At least there should be no more grass cuttings getting walked into the boat. It rained on and off as we made for Brewood. Industry Narrowboats at Stretton Aqueduct is very active; someone was sandblasting or shotblasting the hull of a boat as we approached and crawled out as we passed, wearing the full spaceman gear. I messed up the photo though. NB ‘Unspoilt by Progress’ was in the slings ready to go back in the water. It has ‘The longest narrowboat journey in the world’ painted on one side and ‘Black Country to the Black Sea’ on the other.
It had just had its bottom blacked. How do I know this? (apart from the look of it, that is). I googled for a while trying to find info about the boat and its journey ‘From the Black Country to the Black Sea’. After a very few references, including one by Geoff on Seyella saying how little info there is, I found the Facebook page of the Nick Sanders Expedition Centre, which says ‘Unspoilt by Progress’ and its butty ‘Tewkesbury’ are going up the Llangollen this winter. A film is coming out at Christmas which will include footage of the trip. The yard is close to the Stretton Aqueduct, and here is the obligatory photo of Watling Street. Those railings could do with a coat of paint.
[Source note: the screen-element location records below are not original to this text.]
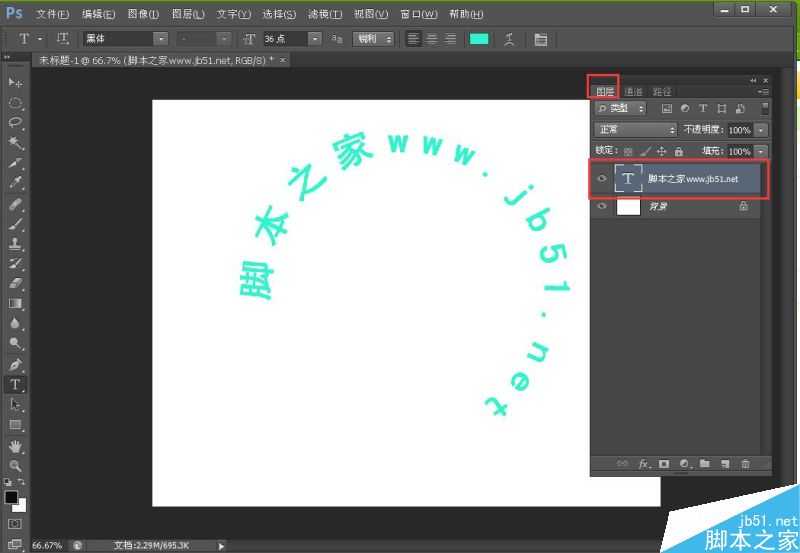Add layer style via fx icon

(x=644, y=464)
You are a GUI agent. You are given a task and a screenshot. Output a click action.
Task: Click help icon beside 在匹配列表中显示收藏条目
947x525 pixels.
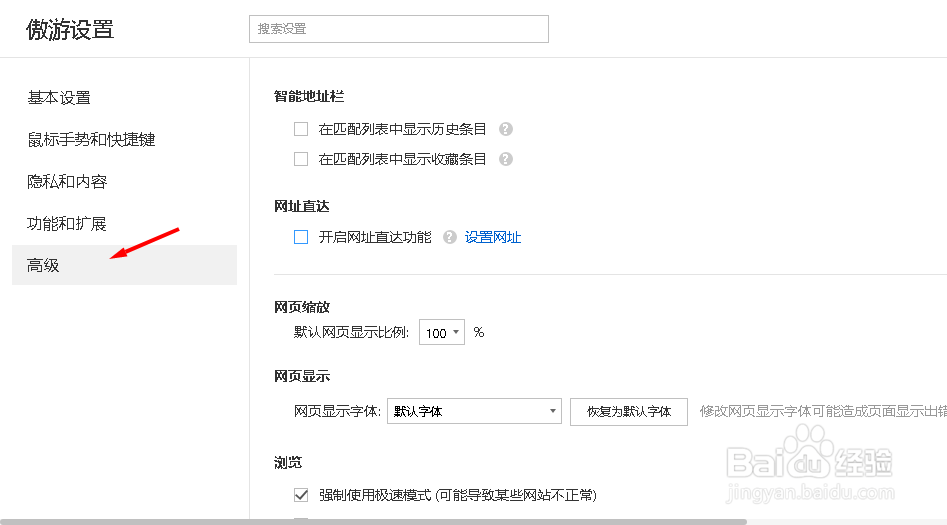click(506, 159)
Once over the aqueduct we started the run into Brewood. We tied up on the visitor moorings just in time to avoid a heavy shower, and when the rain stopped we went into the village for a few things. In the bakery everyone was laughing over a couple of (genuine) small ads, sadly mismatched …….
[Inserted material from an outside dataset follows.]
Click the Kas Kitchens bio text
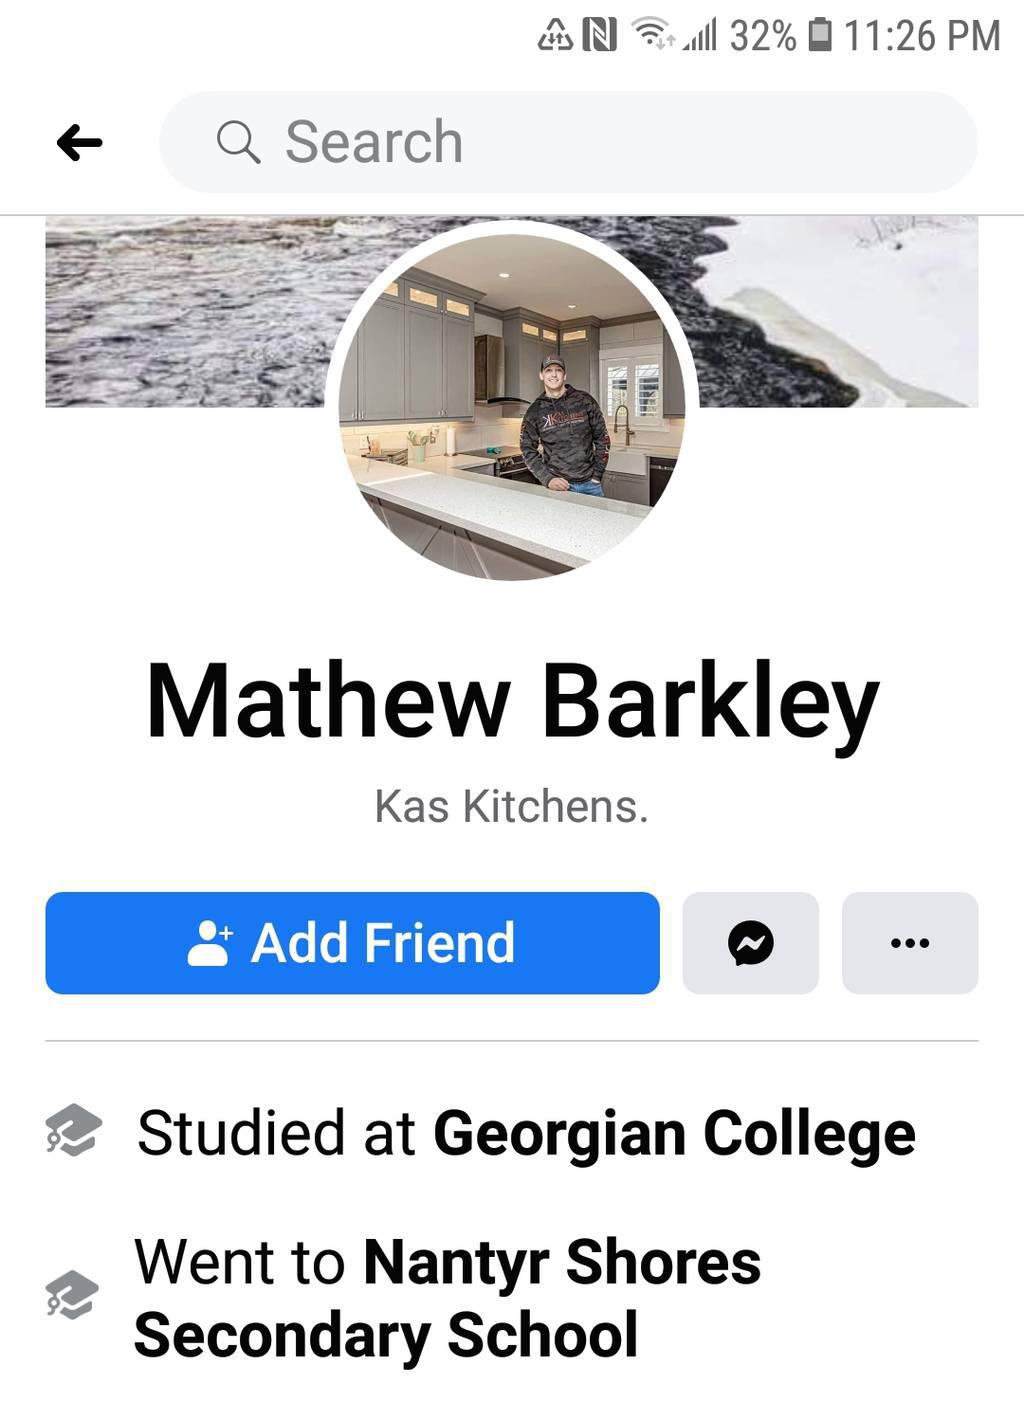The image size is (1024, 1420). (x=512, y=806)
I have never taken a photo of the fabulous Speedwell Castle in the village before. It was built around 1740, reputedly with the winnings from betting on a horse named Speedwell. I wonder who cleans their windows?
We were ready to leave after lunch. If I hadn’t wanted to take some bottles up to the bottle bank in the pub car park we would have been on our way five minutes earlier and got drenched. I ran back to the boat just in time to avoid a soaking. Brewood visitor moorings are quite shady and we needed the lights on inside the boat as the rain hammered down for an hour. This is NOT what the BBC weather map predicted last night!
As soon as it stopped we moved on, soon followed by the boat moored behind us, passing under the pretty Avenue Bridge which we always look out for -
to the 48-hour moorings at Pendeford Bridge (no 4) for the night, poised for the Wolverhampton 21 in the morning. The noise from the road was not too intrusive and the rain had more or less stopped. Once the traffic had lessened it was a very quiet evening.